When SAC President Robert Vela heard the news, he thought he was dreaming. He asked someone to pinch him.
“It’s unlike any other day that SAC has experienced in its 95 year history,” he said. “The Aspen Institute has honored us with something precious and meaningful. For me, it embodies the very best of everyone who worked to achieve it.”
One of those people is Greg Torres, who graduated from SAC on Saturday and participated in several interviews with the Aspen Institute. A Chicago native, Torres struggled with homelessness his first semester in spring 2018. He ended up on academic probation and unable to pay tuition, so he went to Vela’s office and asked for help.
“I asked the president’s office to invest in me, and they took a chance,” Torres said. “I retained a 3.0 (GPA) since then.”

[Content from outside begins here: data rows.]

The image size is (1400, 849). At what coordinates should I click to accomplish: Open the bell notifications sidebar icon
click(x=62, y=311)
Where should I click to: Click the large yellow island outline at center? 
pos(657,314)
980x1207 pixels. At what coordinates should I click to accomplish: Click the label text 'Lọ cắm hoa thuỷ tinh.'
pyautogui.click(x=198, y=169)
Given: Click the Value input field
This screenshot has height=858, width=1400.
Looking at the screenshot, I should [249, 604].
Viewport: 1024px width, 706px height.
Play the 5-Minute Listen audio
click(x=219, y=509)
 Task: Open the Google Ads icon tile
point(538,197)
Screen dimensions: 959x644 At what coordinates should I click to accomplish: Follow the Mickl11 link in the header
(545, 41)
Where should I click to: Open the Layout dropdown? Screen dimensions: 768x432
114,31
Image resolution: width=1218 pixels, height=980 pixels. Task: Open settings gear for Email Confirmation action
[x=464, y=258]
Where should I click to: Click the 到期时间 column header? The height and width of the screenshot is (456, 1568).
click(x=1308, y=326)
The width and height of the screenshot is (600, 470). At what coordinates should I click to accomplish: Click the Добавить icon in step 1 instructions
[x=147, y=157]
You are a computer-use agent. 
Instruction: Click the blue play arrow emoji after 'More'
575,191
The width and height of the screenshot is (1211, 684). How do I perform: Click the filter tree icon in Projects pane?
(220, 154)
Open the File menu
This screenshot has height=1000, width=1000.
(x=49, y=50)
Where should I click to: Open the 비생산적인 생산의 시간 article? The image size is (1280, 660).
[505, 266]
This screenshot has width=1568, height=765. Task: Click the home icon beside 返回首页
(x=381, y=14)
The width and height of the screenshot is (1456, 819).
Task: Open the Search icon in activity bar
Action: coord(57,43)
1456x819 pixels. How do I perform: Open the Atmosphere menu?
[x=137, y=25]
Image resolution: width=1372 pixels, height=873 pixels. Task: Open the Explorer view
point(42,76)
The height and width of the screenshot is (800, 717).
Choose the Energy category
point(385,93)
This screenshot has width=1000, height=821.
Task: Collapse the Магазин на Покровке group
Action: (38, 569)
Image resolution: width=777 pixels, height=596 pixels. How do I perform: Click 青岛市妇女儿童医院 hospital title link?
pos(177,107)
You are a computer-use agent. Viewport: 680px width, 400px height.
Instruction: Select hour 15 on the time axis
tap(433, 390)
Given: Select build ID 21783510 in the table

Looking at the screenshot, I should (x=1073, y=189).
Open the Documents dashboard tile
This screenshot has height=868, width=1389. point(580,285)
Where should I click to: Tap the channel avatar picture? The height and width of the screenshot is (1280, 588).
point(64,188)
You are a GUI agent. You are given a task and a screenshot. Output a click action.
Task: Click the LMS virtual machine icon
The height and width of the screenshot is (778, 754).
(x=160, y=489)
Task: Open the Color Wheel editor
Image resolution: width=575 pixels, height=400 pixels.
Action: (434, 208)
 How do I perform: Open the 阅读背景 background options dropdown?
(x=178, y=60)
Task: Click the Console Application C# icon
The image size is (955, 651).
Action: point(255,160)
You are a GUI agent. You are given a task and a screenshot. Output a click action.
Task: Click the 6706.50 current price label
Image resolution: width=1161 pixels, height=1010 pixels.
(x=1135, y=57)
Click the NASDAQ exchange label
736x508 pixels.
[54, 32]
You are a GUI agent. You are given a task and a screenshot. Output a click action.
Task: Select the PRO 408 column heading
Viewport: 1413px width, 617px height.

Torres became a mentee of Vela’s after receiving a scholarship. SAC helped him through his brief experience with homelessness by issuing him a special parking permit that allowed him to sleep in his car overnight until he found housing a few weeks later. Torres started volunteering at Inner City Development, a nonprofit serving the West Side, which gave him housing. He still does that work today.
Torres said SAC gave him every resource and opportunity to succeed, all while understanding his situation and not judging him. He called SAC’s winning the Aspen Prize “a win for the good guys.”
“The best institutions don’t just teach, they empower. They meet students where they are and help them to get to where they want to go,” First Lady Jill Biden said during the virtual awards ceremony. “That’s what the Aspen Prize is all about.”
The Aspen Institute honored another Alamo Colleges District school in 2019. Palo Alto College received one of the Institute’s $100,000 Rising Star Awards for Community College Excellence.